I received a note from Epik CEO Rob Monster, who announced that Epik is now allowing its customers to effectively register some of their domain names at Epik forever. Rob’s email included a link to a press release published by Epik during the ICANN meeting in Barcelona. According to the press release, “Epik is the first ICANN-accredited registrar to offer the perpetual registration.”
Here’s a short excerpt from the press release:
“Forever domain registrations provide individuals and businesses with peace of mind. Once a Forever registration is secured, the future risk of domain loss due to administrative oversight or lack of funds is eliminated. While domain owners are still subject to legal use, domains can now become an enduring part of a will or estate, with continued managed registration compliance, even after the death of the original registrant. A Forever domain registration, which can be optionally combined with a Forever hosting plan, offers not only peace of mind, but also allows registrants to preserve their digital legacy, and on their terms.”
The cost of a .com “forever registration” at Epik runs $420. If a person were paying $10/year all-in to renew their .com domain name, that upfront cost would be 42 years worth of renewals (assuming the price stays the same over that time period).
The concept is certainly interesting.
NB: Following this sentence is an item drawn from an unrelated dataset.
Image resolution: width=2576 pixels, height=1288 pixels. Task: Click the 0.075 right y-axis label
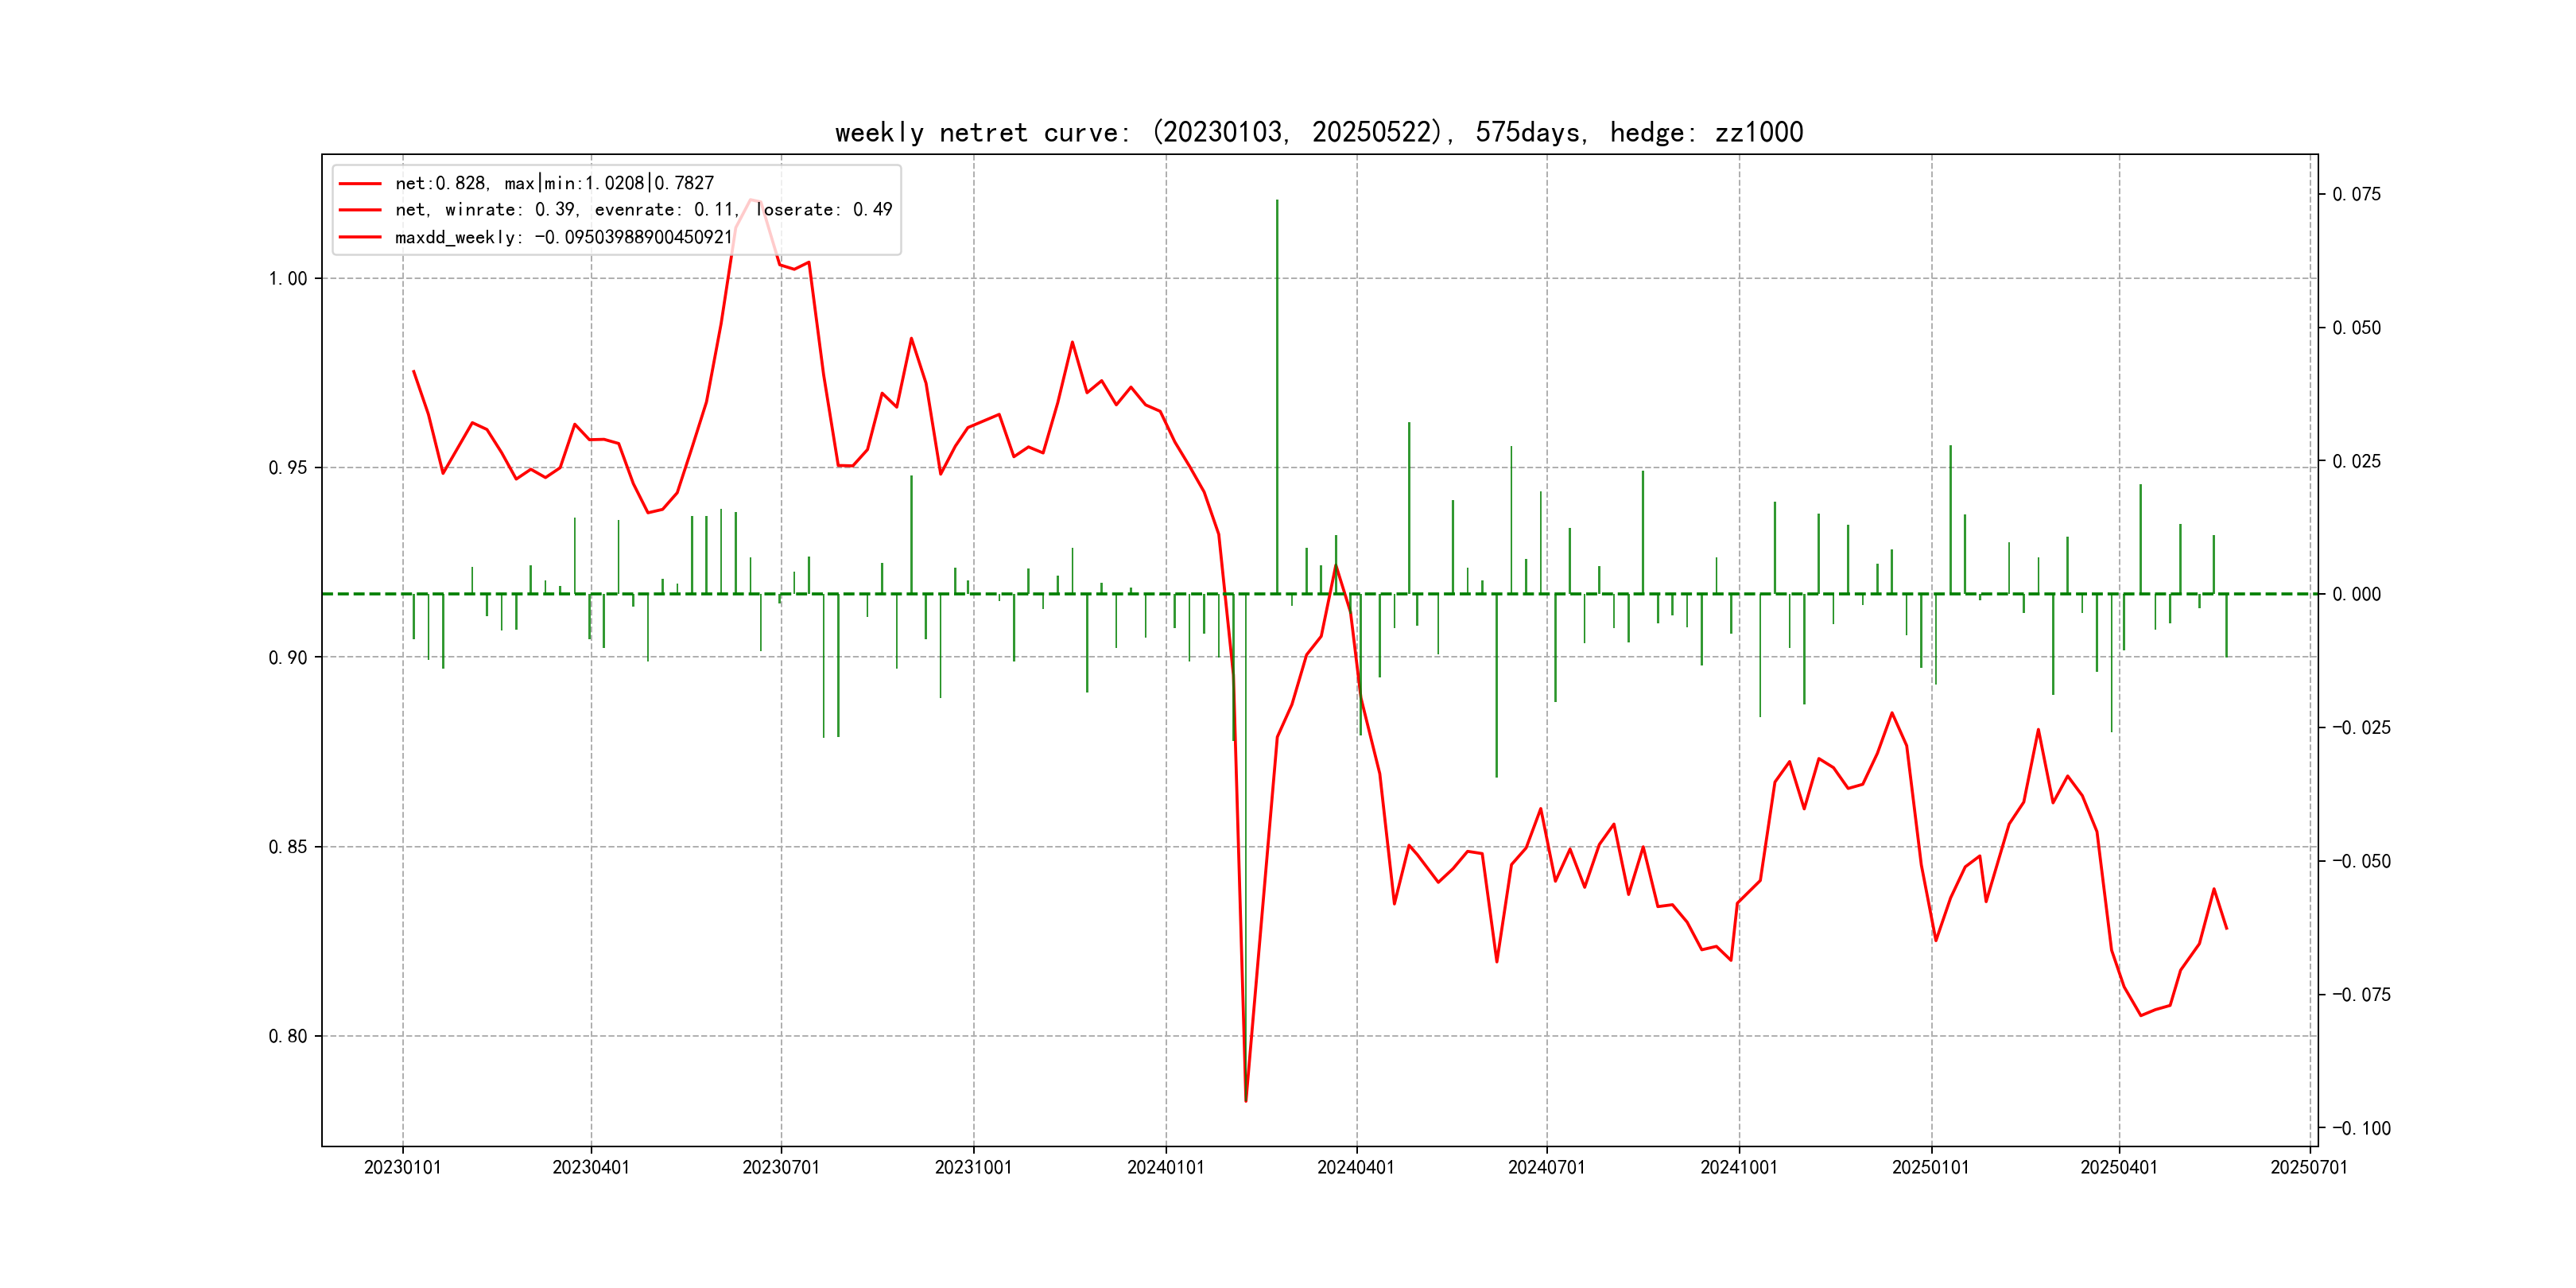pyautogui.click(x=2356, y=194)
It would effectively reduce the concerns a domain owner may have over what happens to their domain names if they die. In theory, the names should essentially not expire, and the executor / courts could then determine what happens to the domain names in perpetuity. There shouldn’t be a scramble for friends and family to ensure domain names are renewed if something happens to someone suddenly.
I asked Rob about what happens if a domain name is registered under this program at Epik and the owner sells the domain name or otherwise wishes to transfer it to a different domain registrar. Rob told me the feature is only available at Epik (at least for the time being), and they “are working with industry stakeholders to introduce peering and portability.”
If I were an Epik customer considering this offer, one concern I would have is if Epik goes out of business or Rob sells the company to an entity that doesn’t want to honor these registrations. To my knowledge, I do not believe there is a way to renew domain names “forever” at the registry level. People will have to trust that Epik will continue to renew these domain names on their behalf forever. Obviously, people place a lot of trust with their domain registrar, so this may not even be an issue for some people. The other concern is that I don’t plan to hold most of my investments for close to “forever,” so it would make more sense for me to renew for 5 or 10 years out and reevaluate annually.
Back in 2004, Network Solutions made news when the company apparently offered 100 year domain registrations. I don’t believe the company is still offering this. I am not sure what came of this program either.
It’s a neat idea, and it would be great if there is traction at the registry level and interest from other domain registrars.